Jim Grant writes for Barron’s about the impact of a decade-long Fed policy of suppressing interest rates.

Medically speaking, low interest rates are disinhibitors. They stir the blood, liberate the imagination, and quiet the still small voice of reason that can’t seem to get a word in edgewise.

That voice would like to remind us that tiny yields forever lead to “impulsivity, disregard for financial norms, and faulty risk assessment.” They cause sober investors to behave as if a jigger of scotch had been poured down their throats and into their empty stomachs.

You don’t have far to search for evidence that credit has gone off the rails. The shocking deterioration in the quality of speculative-grade corporate debt makes the case. In January 2007, a year before the Great Recession began, 19.7% of subinvestment-grade borrowers were rated Caa to C, the bottom rungs on Moody’s scale. Today, 43.6% is so designated. …
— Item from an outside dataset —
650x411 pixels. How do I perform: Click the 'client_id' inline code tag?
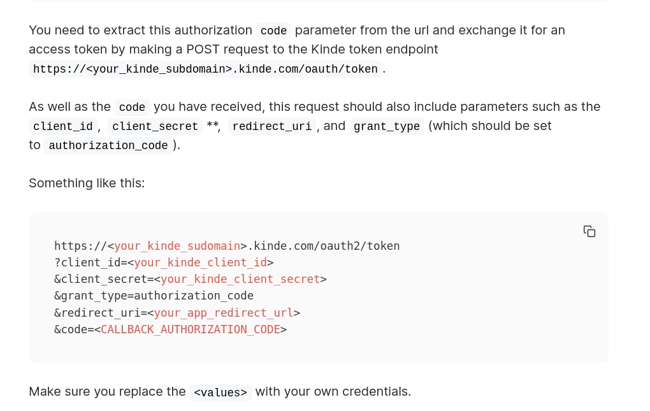coord(63,126)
… Mike Mayo, bank analyst at Wells Fargo, estimates that American depositors have forfeited $500 billion to $600 billion of interest income on $6.6 trillion of interest-bearing deposits over the past 10 years, if one assumes that deposit rates, absent central bank control, would have been at least a percentage point higher.
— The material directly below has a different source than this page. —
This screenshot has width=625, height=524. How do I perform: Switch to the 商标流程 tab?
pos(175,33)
The Federal Reserve undertook this interest-rate doctoring to achieve full employment and a 2% rate of inflation. The unspoken theory in support of the inflation goal is that a little inflation is somehow better than a little cancer. …

… Radical monetary policy, and the interest rates that go with it, advantage some, punish others. Speculators gain, savers lose. The rich do better than the poor. On balance, has the decadelong experiment in interest-rate suppression yielded the expected net benefit? The answer—“no”—is best explained by the first economist who uttered the five wise words, “There ain’t no free lunch.”